At a distance of 220 miles and a 40-minute flight from South Peninsula Hospital to Anchorage, the time and distance can present challenges for getting intensive care at the lower Kenai Peninsula’s only rural hospital. If the weather is bad, LifeMed and other medevac services can’t fly. Patients might also prefer to say in Homer, where they can be close to family and friends.
In rural emergency service areas like Anchor Point Emergency Services and Kachemak Emergency Services, medics face a similar challenge. KES responds from Diamond Ridge to Kachemak Selo, and with rides sometimes taking a half-hour or longer to get to the hospital, getting not just emergency response but information between medics and emergency room staff can be critical in saving lives.
New advances and equipment in telemedicine by emergency services and South Peninsula Hospital are helping to bridge the gap. Among the technologies and programs now being used are:
• The Phillips MRX telemedicine unit that transmits by cell-phone signal vital information like heart rate, blood pressure and oxygen levels from an ambulance to South Peninsula Hospital as the patient is on the way;
• eICU, A 24-hour, seven days a week contract between SPH and Providence Alaska Medical Center, Anchorage, where critical care nurses and doctors in Anchorage can provide immediate advice to the SPH emergency room, and
• An eICU — electronic Intensive Care Unit — machine with two-way video conferencing that also can transmit vital information from Homer to Anchorage.

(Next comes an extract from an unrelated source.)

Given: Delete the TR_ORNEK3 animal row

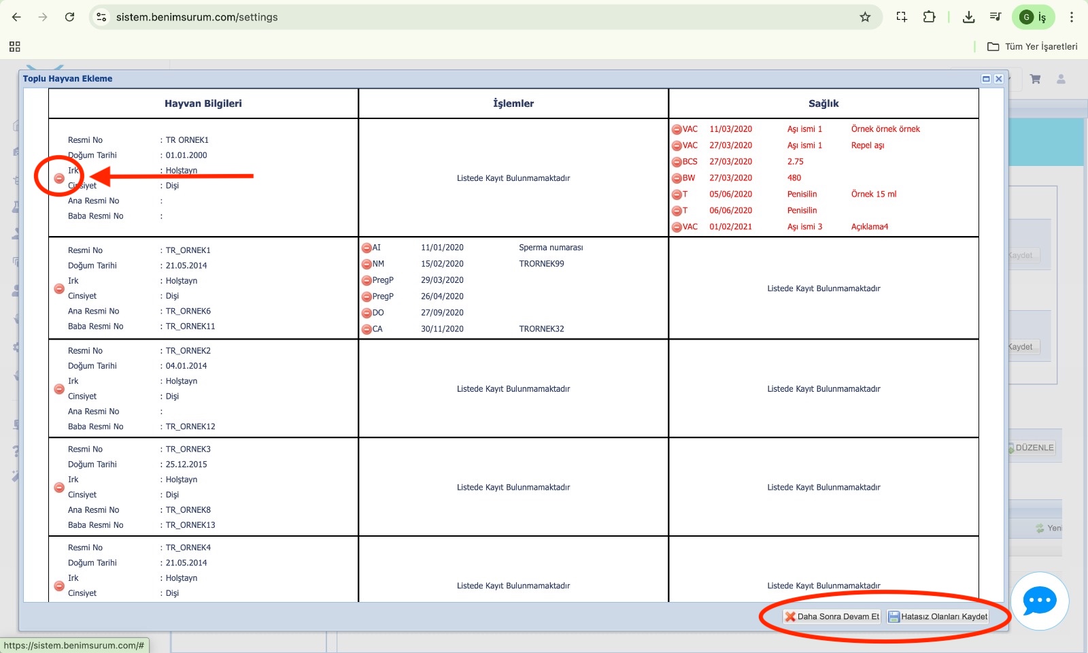Looking at the screenshot, I should point(59,488).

“Telemedicine is just exploding. Homer is an amazing place to work with our team,” said Sharon Compton, a critical-care registered nurse and clinical services manager for eICU at Providence.
Earlier this month, Compton was in Homer to train local medical staff in using the eICU system. Central to that system is a battery powered telepresence unit that can be moved on wheels in the ER or to patient beds. The unit has a video screen that shows the face of the on-call critical care nurse at Providence. The Providence nurse can rotate 180 degrees a camera on the eICU unit to look at the patient and check for things like dilated eyes.

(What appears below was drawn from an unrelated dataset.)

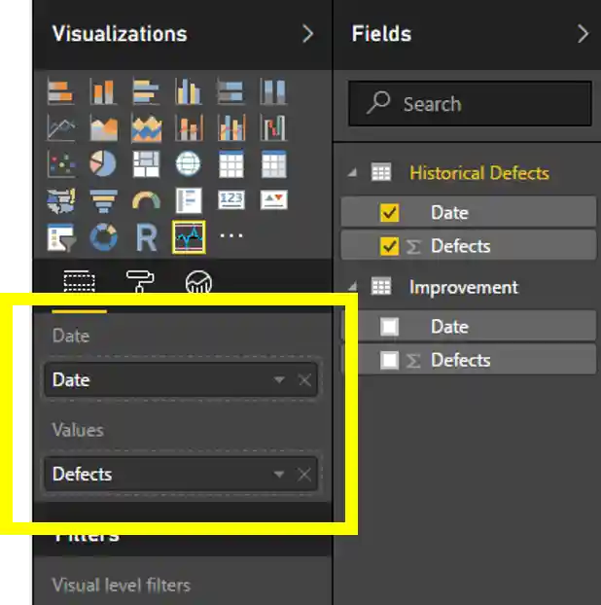Collapse the Historical Defects table
Viewport: 601px width, 605px height.
click(x=352, y=173)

If someone in the ER needs advice from Providence, “In real time, at a push of the button, I can have someone here,” said Kenny Rogers, director of the SPH emergency department.
“It’s an extra set of eyes and ears,” Compton said.
Providence also can get real-time information transmitted from the ER. The numbers and wiggling lines patients see on monitors on the machine by their beds also get sent up to the eICU staff.
Except for the visual connection, the information being sent from SPH to Providence also can be sent from an ambulance on its way to the hospital to the ER.
“We’re doing with emergency medical services what Providence is doing with eICU,” Rogers said.
Every KES ambulance has an MRX unit, paid for by a Code Blue grant from the state of Alaska, a program that provides financial support to rural health services, said KES Chief Bob Cicciarella. When a medic responds, electrocardiogram information and other vital signs gets connected to the MRX.
“By pressing a button on the monitor, the medics can then begin live transmission to the emergency techs at SPH,” said KES Assistant Chief Steve Boyle.
Medics also are in radio contact with the hospital, but the MRX frees them up from having to make frequent radio calls in with that information. The ER team also can see analog information like wave forms — the wiggly lines on a heart monitor.
“The kind of cool thing about this is it lets us work at a paramedical level and have the physicians up to speed without me having to stop what I’m doing,” Boyle said.
He cited a recent call where a patient had an aortic aneurysm — a bulge in the wall of an artery feeding the aorta of the heart. The ER got critical information and could start making preparations like having the patient taken directly to get a computerized tomography, or CT, scan. The ER doctors also put a fixed-wing medevac plane on alert ready to come to Homer.
“When we hit the ER, the doctor was up to speed,” Boyle said. “It certainly made a difference.”
At the hospital, eICU also can be used outside of the ER. The eICU unit can be wheeled to a patient’s bedside, with a nurse at Providence monitoring the patient remotely. That might mean a patient doesn’t have to go to Anchorage.
“If you keep a patient in their home (town), with the transport fee the family dynamics — it pays for itself,” Compton said.
Rogers said patients have to be informed about the unit so they won’t be alarmed to suddenly see the image of a person on the screen and the camera looking at them. Cameras are turned away when not being used to protect patient privacy.
Providence even uses eICU in its own critical care units, with eICU staff monitoring patients.
“eICU supplements the on-floor nurse,” Compton said. “It doesn’t take away the physician from the patient.”
SPH funds the eICU program out of its operating budget, said Shara Sutherlin, director of SPH patient services.
Telemedicine has lead to another change in medicine. Turf wars between physicians, ER nurses and critical care nurses are becoming the thing of the past, with specialists now collaborating more with others.
“Health care is a team sport. To do things like this, you have to learn more. Everybody gets smarter together,” Sutherlin said.
“Telehealth is really the up-and-coming,” Compton said. “If you can think it, you can do it.”